IAACD & EACD Kongress fördert Netzwerke für Kinder mit angeborenen Behinderungen
/ via universitätsklinikum heidelberg /
Beispiel MYT1L-Syndrom: Heidelberger Netzwerk vom Molekül bis in die Klinik
Zum Kongress kommen Teilnehmende aus rund 80 Ländern nach Heidelberg, um gemäß dem Motto des Kongresses „Developing Networks – Networks for Development“ Netzwerke zu knüpfen, die Kinder weltweit in ihrer Entwicklung unterstützen. Ein solches Netzwerk von der Forschung bis zur klinischen Versorgung ist in Heidelberg für das sogenannte MYT1L-Syndrom entstanden. Das MYT1L-Gen ist ein Teil des menschlichen Erbguts, das die Entwicklung von Nervenzellen steuert und die Aktivität von Gehirnzellen reguliert. Veränderungen des MYT1L-Gens wirken sich vielfältig auf die Entwicklung betroffener Kinder aus: Sie beginnen oft vergleichsweise spät mit dem Sprechen, zeigen ein auffälliges Verhalten mit autistischen Merkmalen, haben ein vermindertes Sättigungsgefühl mit einhergehendem Übergewicht, leiden unter Epilepsie oder Schlafstörungen. Für Matilda, eine junge Patientin mit MYT1L-Syndrom, ist es unter anderem sehr schwer, auf sie einwirkende Reize zu filtern. Alltägliche Situationen wie ein Spaziergang durch die Stadt können sie überreizen und aus dem Gleichgewicht bringen. Als „Gewitter im Kopf“ beschreiben Eltern diese Reizüberflutung. Sie erschöpft die Kinder und entlädt sich in häufigen Wutanfällen.

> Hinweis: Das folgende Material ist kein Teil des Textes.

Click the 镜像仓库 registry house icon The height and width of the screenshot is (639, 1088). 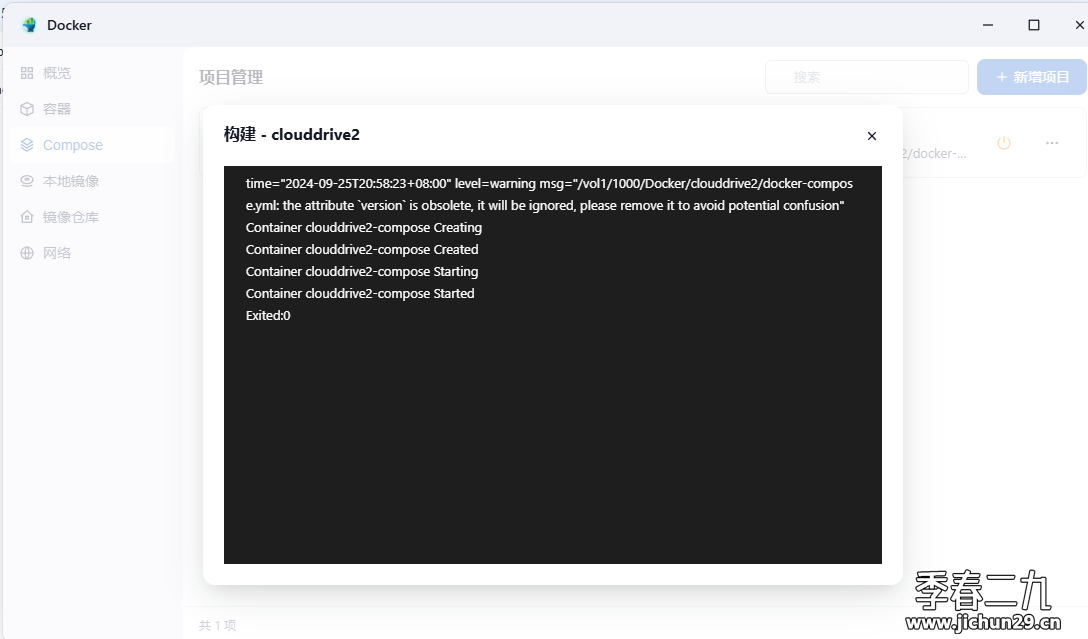click(x=27, y=217)
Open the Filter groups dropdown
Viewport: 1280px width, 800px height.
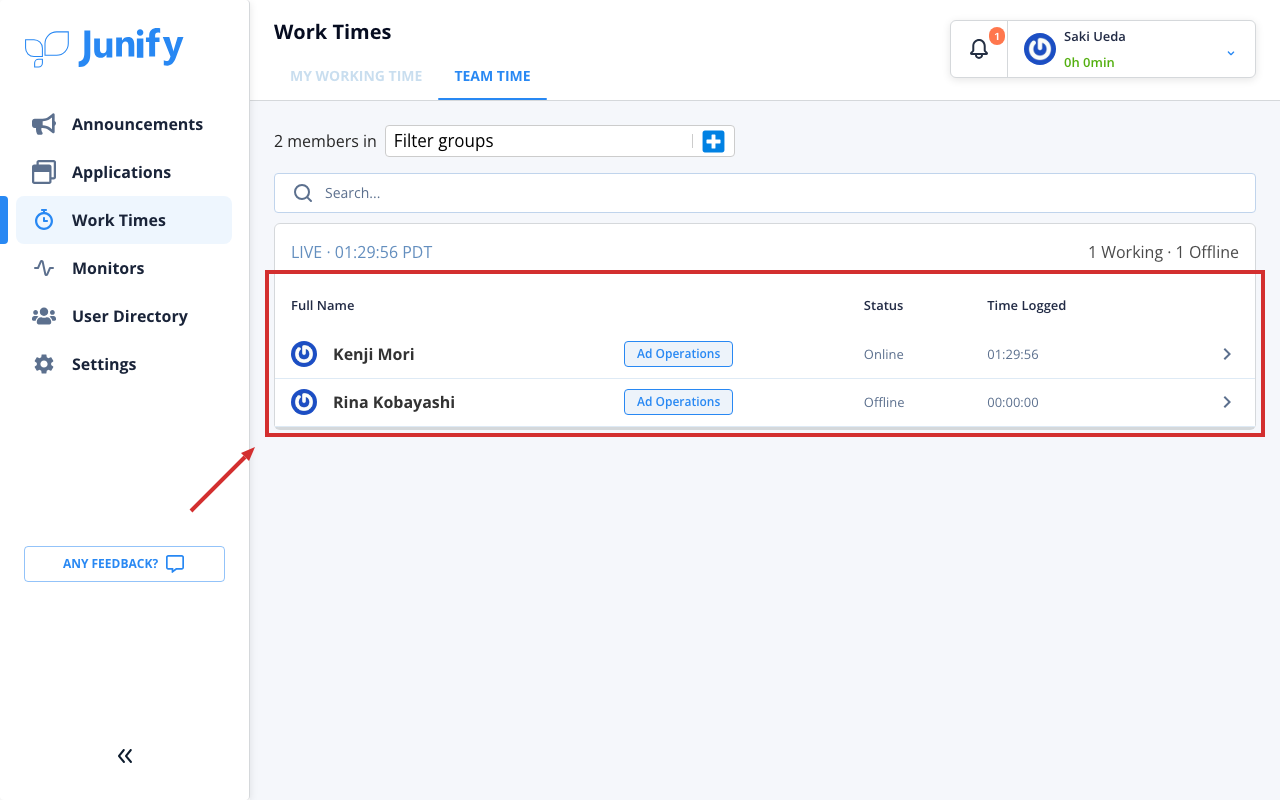(540, 141)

In der Regel sind Kinder mit Beeinträchtigung wie Matilda bei Kinderärzten oder bei einem Sozialpädiatrischen Zentrum in Behandlung. „Zu uns ans Universitätsklinikum Heidelberg kommen sie, um abzuklären, ob die Beeinträchtigung genetisch bedingt ist“, sagt Dr. Christian Schaaf, W3-Professor für „Humangenetik“ der Medizinischen Fakultät Heidelberg und Geschäftsführender Ärztlicher Direktor des Instituts für Humangenetik des UKHD. Das Universitätsklinikum ist dabei eines von rund 20 spezialisierten Zentren in Deutschland, das am bundesweiten Modellvorhaben Genomsequenzierung teilnimmt. Die Diagnostik geht dabei allerdings deutlich über die reine Genomsequenzierung, also die Untersuchung des menschlichen Erbguts in einer Blutprobe hinaus. „Wir erheben auch sehr detailliert klinische Informationen, welche Einschränkungen vorliegen und dokumentieren sie präzise anhand von Klassifizierungen wie der Human Phenotype Ontology (HPO)“, so Schaaf. Dazu führen die Ärztinnen und Ärzte bei den Kindern genaue körperliche Untersuchungen und Funktionstests, wie beispielsweise Koordinationsübungen, durch oder beobachten, wie sie mit anderen Menschen interagieren. „Eine möglichst exakte und umfassende Beschreibung der Symptomatik hilft uns, seltene Erkrankungen besser zu verstehen und dieses Wissen weltweit verfügbar zu machen“, erläutert Schaaf.